A drug-eluting Balloon for the trEatment of coronarY bifurcatiON lesions in the side branch: a prospective multicenter ranDomized (BEYOND) clinical trial in China

Quan-Min Jing, Xin Zhao, Ya-Ling Han, Ling-Ling Gao, Yang Zheng, Zhan-Quan Li, Ping Yang, Hong-Liang Cong, Chuan-Yu Gao, Tie-Min Jiang, Hui Li, Jun-Xia Li, Dong-Mei Wang, Geng Wang, Zhan-Chun Cong, Zhong Zhang, Quan-Min Jing, Xin Zhao, Ya-Ling Han, Ling-Ling Gao, Yang Zheng, Zhan-Quan Li, Ping Yang, Hong-Liang Cong, Chuan-Yu Gao, Tie-Min Jiang, Hui Li, Jun-Xia Li, Dong-Mei Wang, Geng Wang, Zhan-Chun Cong, Zhong Zhang

Abstract

Background: Treatment of coronary bifurcation lesions remains challenging; a simple strategy has been preferred as of late, but the disadvantage is ostium stenosis or even occlusion of the side branch (SB). Only a few single-center studies investigating the combination of a drug-eluting stent in the main branch followed by a drug-eluting balloon in the SB have been reported. This prospective, multicenter, randomized study aimed to investigate the safety and efficacy of a paclitaxel-eluting balloon (PEB) compared with regular balloon angioplasty (BA) in the treatment of non-left main coronary artery bifurcation lesions.
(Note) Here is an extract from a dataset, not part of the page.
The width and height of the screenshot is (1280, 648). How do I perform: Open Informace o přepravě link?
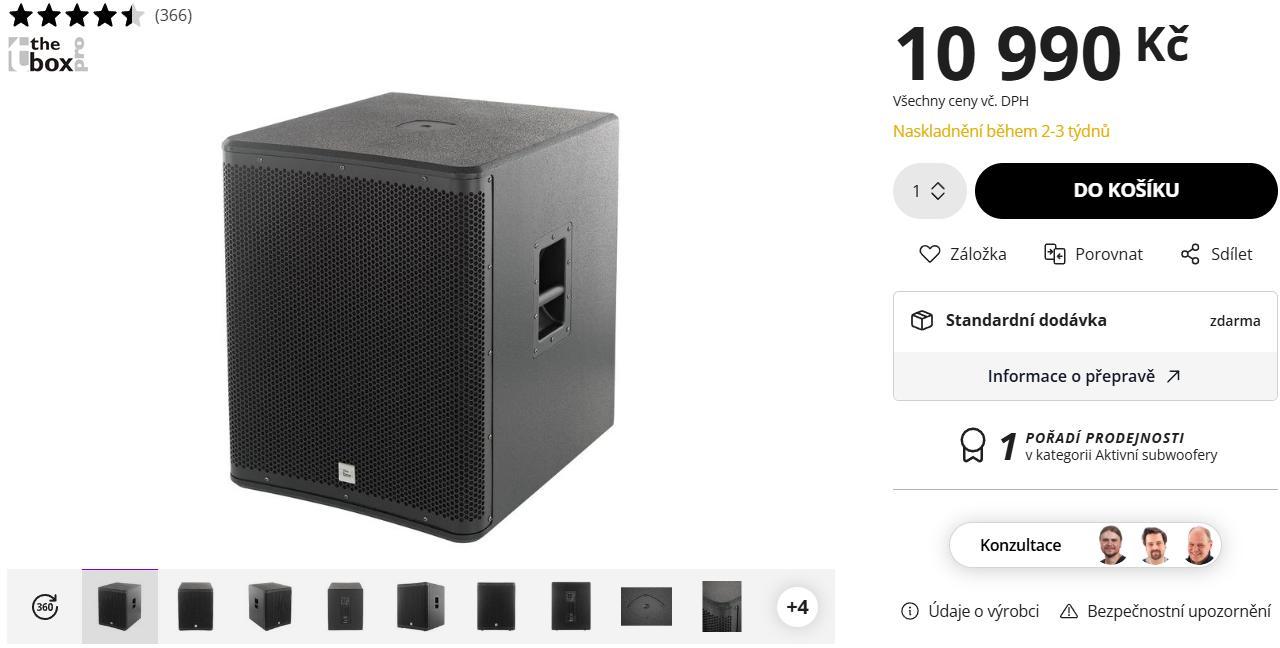point(1085,376)
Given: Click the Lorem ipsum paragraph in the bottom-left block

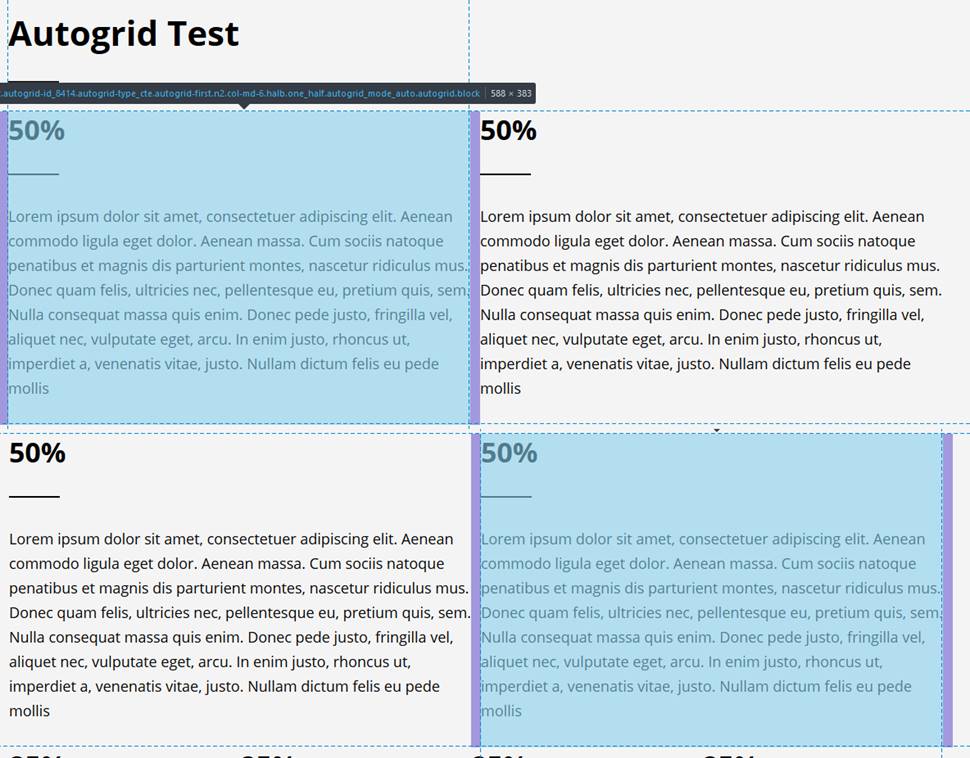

Methods: Between December 2014 and November 2015, a total of 222 consecutive patients with bifurcation lesions were enrolled in this study at ten Chinese centers. Patients were randomly allocated at a 1:1 ratio to a PEB group (n = 113) and a BA group (n = 109). The primary efficacy endpoint was angiographic target lesion stenosis at 9 months. Secondary efficacy and safety endpoints included target lesion revascularization, target vessel revascularization, target lesion failure, major adverse cardiac and cerebral events (MACCEs), all-cause death, cardiac death, non-fatal myocardial infarction, and thrombosis in target lesions. The main analyses performed in this clinical trial included case shedding analysis, base-value equilibrium analysis, effectiveness analysis, and safety analysis. SAS version 9.4 was used for the statistical analyses.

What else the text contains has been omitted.